A slightly different punchline:


BBFDMedic28 said:


> What is the difference between God and a paramedic?


God doesn't intubate.


----------



## Meursault (Nov 1, 2007)

oldschoolmedic said:


> If a Thumper could drive and read a map most basics would be out of a job.



Ask some people here, and they'll probably tell you basics can't do those either.


----------



## firecoins (Nov 1, 2007)

rmellish said:


> I like the slightly different punchline..."God doesn't walk around calling himself a paramedic."

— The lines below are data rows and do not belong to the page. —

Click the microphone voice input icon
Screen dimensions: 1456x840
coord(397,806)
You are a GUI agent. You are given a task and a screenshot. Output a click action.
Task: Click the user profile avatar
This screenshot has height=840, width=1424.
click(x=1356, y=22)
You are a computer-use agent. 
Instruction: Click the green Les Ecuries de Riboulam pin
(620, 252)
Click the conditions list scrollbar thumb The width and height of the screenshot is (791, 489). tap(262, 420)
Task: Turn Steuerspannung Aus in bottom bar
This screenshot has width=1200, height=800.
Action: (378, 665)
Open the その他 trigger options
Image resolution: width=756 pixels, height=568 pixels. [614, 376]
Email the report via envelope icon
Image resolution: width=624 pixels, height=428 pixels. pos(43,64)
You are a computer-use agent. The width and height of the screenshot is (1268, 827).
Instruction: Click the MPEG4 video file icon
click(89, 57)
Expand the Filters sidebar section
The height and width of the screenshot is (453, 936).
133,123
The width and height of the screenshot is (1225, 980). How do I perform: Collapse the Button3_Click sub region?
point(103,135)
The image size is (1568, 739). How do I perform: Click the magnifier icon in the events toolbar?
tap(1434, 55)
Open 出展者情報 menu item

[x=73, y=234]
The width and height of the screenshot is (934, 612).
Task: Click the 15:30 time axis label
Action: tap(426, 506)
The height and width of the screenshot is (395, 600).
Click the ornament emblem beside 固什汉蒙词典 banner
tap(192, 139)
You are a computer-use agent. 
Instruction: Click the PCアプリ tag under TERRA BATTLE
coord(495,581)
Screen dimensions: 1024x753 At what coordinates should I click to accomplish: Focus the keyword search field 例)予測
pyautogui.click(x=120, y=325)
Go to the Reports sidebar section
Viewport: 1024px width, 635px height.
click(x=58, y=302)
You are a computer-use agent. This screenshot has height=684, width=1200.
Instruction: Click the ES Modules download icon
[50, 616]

Its the wrong punchline.  Paramedics don't walk or lift.


----------



## ffemt8978 (Nov 1, 2007)

This thread is going nowhere fast...


----------



## Guardian (Nov 2, 2007)

Guardian said:


> Where I am, I do all the map reading and give all the directions.  So make that just drive and thump for me.



come to think of it, we have autopulses, so make that just drive.



I'm only kidding of course, but when you knock me, I'm going to knock you right back.


----------



## BBFDMedic28 (Nov 2, 2007)

Wow! Thats awesome.


----------



## Aileana (Nov 2, 2007)

another one to throw in (sorry, couldn't help myself )  

what's the difference between a porcupine and an ALS Rig? 

The porcupine has all the pricks on the outside... 

(note: all the ACP's I've worked with have been awesome, but still find the joke amusing)


----------



## oldschoolmedic (Nov 2, 2007)

*poke, poke, poke...*

The definition of a "basic" - an individual who could be locked naked in a small room with two titanium ball bearings, in fifteen minutes he will have broken one and lost the other.

My wife says I enjoy poking the monkeys through the bars of the cage. I do remember to duck because they fling poo.


----------



## ffemt8978 (Nov 2, 2007)

And that's enough of this thread.


----------